Quebra de hierarquia

O governo boliviano classificou o caso como "grave" e avalia as próximas ações. Para chegar ao Brasil, Molina teria saído da Bolívia em um carro da embaixada brasileira, com escolta de fuzileiros navais, e percorrido 1.600 quilômetros até a cidade de Corumbá, no Mato Grosso do Sul.

De lá, o senador viajou até Brasília em avião cedido pelo presidente da Comissão de Relações Exteriores do Senado brasileiro, Ricardo Ferraço, que disse também ter sido motivado por questões humanitárias a decidir ajudar o colega boliviano.

Doutor em História das Relações Internacionais, o professor da Universidade de Brasília (UnB), Pio Penna, avalia o episódio como "ousadia" do diplomata brasileiro Eduardo Saboia, caso venha a ser confirmada sua versão. "Ele precisa agir de acordo com instruções que ele recebe do Brasil, a não ser que fosse um caso em que ele tivesse que decidir sem ter tempo de consultar seu superior, o que não era o caso porque ele [Molina] estava há 15 meses na Embaixada", disse à DW.

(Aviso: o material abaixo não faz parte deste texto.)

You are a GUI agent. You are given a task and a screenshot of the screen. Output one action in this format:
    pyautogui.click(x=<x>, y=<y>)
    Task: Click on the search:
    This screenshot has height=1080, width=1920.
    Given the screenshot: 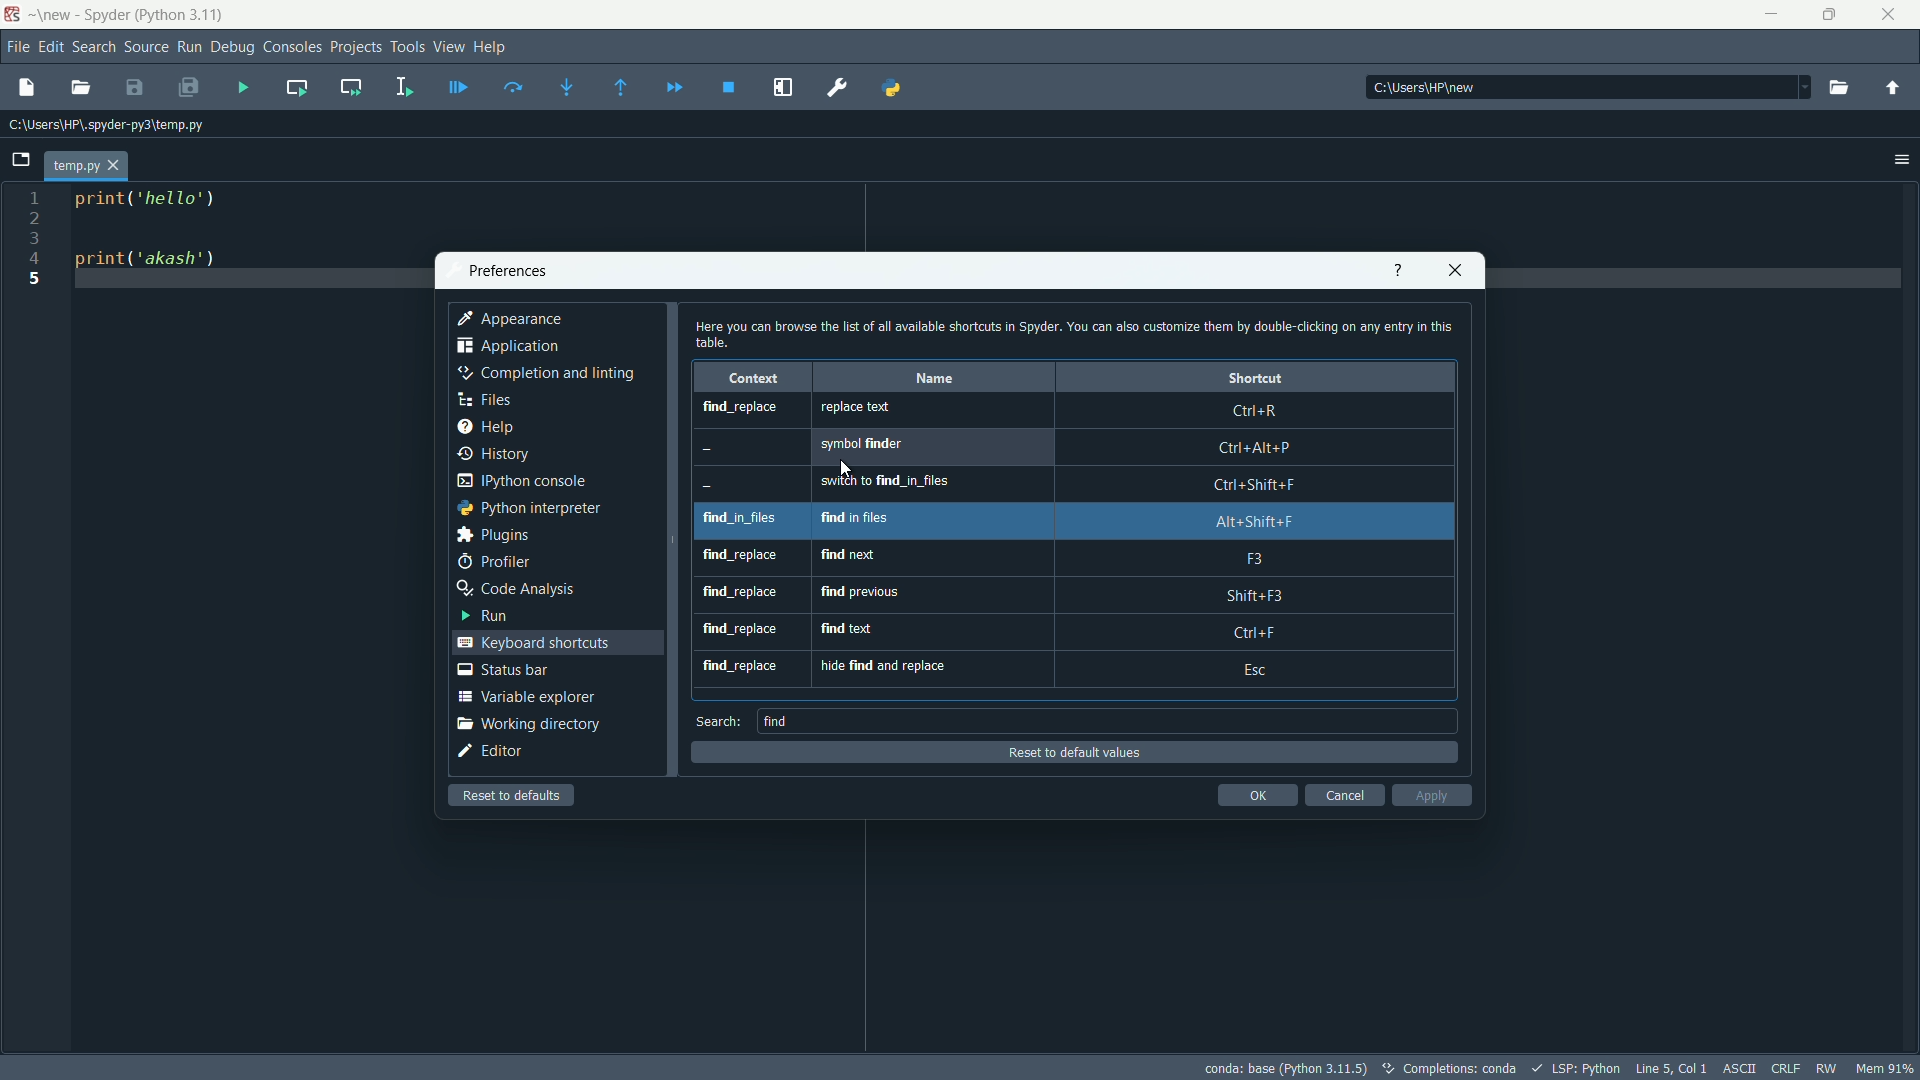 What is the action you would take?
    pyautogui.click(x=715, y=721)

A deterioração do estado de saúde do senador Molina também foi apontada pelo senador brasileiro Ricardo Ferraço como fato determinante para a transferência. Em conversa com a DW, Ricardo Caldas, pós-doutor em Estudos Latino- Americanos e professor da Universidade de Brasília, avaliou que a iniciativa do diplomata brasileiro reflete uma situação extrema em que provavelmente se encontrava a sede representação brasileira em La Paz. "A embaixada tinha se tornado um local de risco. Ele [Saboia] era o responsável pela embaixada e tomou aquela atitude porque já havia um risco aos funcionários dele também", avaliou.

Sem abalo das relações Brasil-Bolívia

A ministra de Comunicação boliviana, Amanda Dávila, descartou mal-estar entre os dois países e culpou setores "ultraconservadores" de estarem tentando gerar uma crise diplomática a partir do caso, segundo relatou a agência oficial de notícias da Bolívia, ABI.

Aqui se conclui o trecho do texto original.